Lauryl methyl gluceth-10 hydroxypropyl dimonium chloride
- Names: IUPAC name D-Glucopyranose, methyl ether, ethoxylated, 3-(N-dodecyl-N,N-dimethylammonio)-2-hydroxypropyl ethers (10 mol EO average molar ratio)

Identifiers
- CAS Number: 123005-57-2;
- ChemSpider: none;
- ECHA InfoCard: 100.121.832
- EC Number: 602-914-0;

Properties
- Appearance: Pale, yellow liquid

= Lauryl methyl gluceth-10 hydroxypropyl dimonium chloride =

Lauryl methyl gluceth-10 hydroxypropyl dimonium chloride is an ingredient in some types of soaps and personal care products.

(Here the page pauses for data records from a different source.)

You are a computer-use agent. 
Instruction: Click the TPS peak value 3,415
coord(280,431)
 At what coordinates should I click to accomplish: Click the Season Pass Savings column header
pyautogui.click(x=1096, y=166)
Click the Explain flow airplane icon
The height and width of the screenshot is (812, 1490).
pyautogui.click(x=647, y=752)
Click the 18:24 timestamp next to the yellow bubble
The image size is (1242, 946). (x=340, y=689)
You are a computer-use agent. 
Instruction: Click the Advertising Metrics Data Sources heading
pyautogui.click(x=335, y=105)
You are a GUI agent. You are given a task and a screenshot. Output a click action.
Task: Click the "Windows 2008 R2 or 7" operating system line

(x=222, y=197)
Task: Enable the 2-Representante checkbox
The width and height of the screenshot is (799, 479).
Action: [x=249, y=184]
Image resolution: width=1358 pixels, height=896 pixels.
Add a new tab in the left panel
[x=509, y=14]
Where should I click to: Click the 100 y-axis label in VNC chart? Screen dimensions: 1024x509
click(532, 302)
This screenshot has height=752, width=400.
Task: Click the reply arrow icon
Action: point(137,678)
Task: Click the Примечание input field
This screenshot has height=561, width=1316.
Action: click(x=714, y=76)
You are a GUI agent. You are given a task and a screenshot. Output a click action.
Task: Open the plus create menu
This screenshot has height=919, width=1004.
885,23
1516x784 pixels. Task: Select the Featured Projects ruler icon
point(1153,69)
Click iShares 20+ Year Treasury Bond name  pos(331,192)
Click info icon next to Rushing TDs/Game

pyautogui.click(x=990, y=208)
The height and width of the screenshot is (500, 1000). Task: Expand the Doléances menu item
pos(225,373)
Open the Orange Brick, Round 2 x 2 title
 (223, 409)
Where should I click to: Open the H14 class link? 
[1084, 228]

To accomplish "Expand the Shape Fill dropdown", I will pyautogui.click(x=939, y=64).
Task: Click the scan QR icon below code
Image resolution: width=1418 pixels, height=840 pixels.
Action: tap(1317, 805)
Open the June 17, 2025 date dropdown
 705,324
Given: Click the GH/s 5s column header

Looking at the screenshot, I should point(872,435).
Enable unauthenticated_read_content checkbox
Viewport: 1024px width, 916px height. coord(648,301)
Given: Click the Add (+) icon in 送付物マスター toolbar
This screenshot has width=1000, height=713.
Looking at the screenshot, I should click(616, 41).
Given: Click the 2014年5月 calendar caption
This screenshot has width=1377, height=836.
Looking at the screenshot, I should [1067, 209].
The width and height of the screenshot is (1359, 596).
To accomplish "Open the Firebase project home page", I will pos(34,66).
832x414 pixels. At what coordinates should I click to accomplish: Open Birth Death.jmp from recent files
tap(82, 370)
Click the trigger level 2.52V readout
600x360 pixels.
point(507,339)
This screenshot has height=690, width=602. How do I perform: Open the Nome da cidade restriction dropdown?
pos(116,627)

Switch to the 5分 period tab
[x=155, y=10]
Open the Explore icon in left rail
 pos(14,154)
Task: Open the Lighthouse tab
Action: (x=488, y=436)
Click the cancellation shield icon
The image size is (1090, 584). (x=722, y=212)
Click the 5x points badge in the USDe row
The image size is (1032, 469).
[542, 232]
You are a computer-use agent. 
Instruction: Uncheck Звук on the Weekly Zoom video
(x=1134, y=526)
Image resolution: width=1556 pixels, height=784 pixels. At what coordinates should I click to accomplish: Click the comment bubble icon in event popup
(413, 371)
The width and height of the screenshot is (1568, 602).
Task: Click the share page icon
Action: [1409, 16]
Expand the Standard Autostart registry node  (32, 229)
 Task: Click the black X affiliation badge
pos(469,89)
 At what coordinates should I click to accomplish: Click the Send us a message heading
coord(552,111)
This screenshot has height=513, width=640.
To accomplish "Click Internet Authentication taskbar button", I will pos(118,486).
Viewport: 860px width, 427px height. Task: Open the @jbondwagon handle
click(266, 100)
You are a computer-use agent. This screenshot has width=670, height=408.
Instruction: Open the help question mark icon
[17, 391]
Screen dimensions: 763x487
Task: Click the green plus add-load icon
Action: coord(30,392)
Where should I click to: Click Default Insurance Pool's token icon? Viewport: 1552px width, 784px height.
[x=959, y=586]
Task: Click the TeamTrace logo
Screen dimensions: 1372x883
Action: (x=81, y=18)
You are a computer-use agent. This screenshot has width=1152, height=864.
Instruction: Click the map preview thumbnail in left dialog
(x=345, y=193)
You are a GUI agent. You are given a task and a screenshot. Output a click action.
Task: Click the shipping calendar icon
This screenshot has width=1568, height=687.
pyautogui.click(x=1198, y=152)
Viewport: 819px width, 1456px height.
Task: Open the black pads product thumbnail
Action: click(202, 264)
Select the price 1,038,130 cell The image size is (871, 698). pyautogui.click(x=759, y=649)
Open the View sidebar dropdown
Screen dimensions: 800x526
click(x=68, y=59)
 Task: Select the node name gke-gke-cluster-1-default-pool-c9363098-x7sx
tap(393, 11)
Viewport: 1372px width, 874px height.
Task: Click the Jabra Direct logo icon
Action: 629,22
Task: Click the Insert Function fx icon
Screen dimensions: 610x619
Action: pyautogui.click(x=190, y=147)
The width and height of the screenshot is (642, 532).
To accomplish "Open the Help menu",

It is used as a substantive conditioning humectant.
This chemical is a type of methyl glucoside derivative, which has been modified by ethoxylation and quaternization. A synthetic pathway for lauryl methyl gluceth-10
hydroxypropyldimonium chloride and other methyl glucoside humectants has been outlined in trade literature.

Lauryl methyl gluceth-10 hydroxypropyldimonium chloride is listed as a trade-named raw material, Glucquat 125, in cosmetic and toiletry products.